The idea here is that each ctmod is responsible for setting its authorization headers accordingly internally, and also that subclasses can override this as needed.


It's safe to do self.rs.headers.update({}) by the way, empty headers are fine and everything still works as expected in my tests :-)


This is working mostly There are two linked issues. The first is minor, it's really just that this building of the request_headers is repeated between the two ctmods, and it would be nicer if it was broken out into a reusable method that returned headers with authorization. It should be doable, then we can do something like self.rs.headers.update(build_headers_with_authorization(request_headers, main_window.web_access_tokens, 'github')).

The real problem is when you do the following with the changes I have locally:

  1. Pass a GitLab access token with the PUPGUI_GLA_TOKEN environment variable
  2. Select the DXVK (GitHub) ctmod, loads fine
  3. Select a GitLab ctmod, loads fine (the only one we have right now is DXVK Async)
  4. Go back to a GitHub ctmod, it won't load because the session headers were updated in the DXVK Async ctmod, and it's trying to access GitHub using the GitLab ctmod.

The fix for this is to update all ctmods to use this authorization header building logic, so it selects and updates it to use the correct one. It should be possible, and would be required anyway since right now we aren't setting the authorization at startup in MainWindow, instead we're going to do it per-ctmod.

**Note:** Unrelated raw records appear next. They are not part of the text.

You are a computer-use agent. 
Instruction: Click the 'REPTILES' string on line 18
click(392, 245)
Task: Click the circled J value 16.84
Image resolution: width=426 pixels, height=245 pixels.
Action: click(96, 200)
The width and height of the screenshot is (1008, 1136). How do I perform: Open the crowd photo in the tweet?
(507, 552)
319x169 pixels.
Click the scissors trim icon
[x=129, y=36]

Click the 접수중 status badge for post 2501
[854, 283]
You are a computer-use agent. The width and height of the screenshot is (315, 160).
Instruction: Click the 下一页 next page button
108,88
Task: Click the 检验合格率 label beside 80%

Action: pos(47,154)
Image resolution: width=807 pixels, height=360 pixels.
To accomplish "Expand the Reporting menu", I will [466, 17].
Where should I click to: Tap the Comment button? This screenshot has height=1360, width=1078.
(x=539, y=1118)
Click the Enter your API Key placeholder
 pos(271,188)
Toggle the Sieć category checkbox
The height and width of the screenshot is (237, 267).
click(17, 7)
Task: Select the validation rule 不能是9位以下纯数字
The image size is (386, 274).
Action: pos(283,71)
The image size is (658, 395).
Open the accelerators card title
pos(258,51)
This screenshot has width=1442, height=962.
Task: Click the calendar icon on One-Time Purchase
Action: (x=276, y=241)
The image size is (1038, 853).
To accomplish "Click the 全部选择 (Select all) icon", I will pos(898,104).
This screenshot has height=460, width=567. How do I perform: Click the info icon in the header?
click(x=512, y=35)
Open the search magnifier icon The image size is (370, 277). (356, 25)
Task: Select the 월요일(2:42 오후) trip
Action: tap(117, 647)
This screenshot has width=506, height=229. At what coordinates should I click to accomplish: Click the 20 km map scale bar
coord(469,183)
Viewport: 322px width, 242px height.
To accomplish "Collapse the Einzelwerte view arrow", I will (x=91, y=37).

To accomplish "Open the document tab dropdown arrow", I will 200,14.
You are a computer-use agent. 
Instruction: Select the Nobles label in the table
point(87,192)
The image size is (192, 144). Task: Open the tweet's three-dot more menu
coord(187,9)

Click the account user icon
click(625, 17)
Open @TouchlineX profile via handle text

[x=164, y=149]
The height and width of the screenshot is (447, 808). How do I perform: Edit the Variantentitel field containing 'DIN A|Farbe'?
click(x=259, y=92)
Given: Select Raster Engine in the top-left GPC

If no access tokens are passed, everything is fine.


That's my update so far. I'll probably push what I have for now but be aware of this interim behaviour and that a lot of ctmods will need to be touched, unless you want those changes to go in a separate PR :-) I can also hold off on touching all of those until you can give a review of the current changes.

sonic2kk commented 11 months ago

Another consideration here I just thought of: Any GitHub (or potentially GitLab in future) API call outside of a ctmod will not use any auth headers by default. This may mean a false rate-limit warning, if a user is rate-limited without an auth-token, but not with an auth token. Anytime we call to GitHub we should probably check for an include authorization headers, and that will probably be much easier to do once we have a build_headers_with_authorization util function.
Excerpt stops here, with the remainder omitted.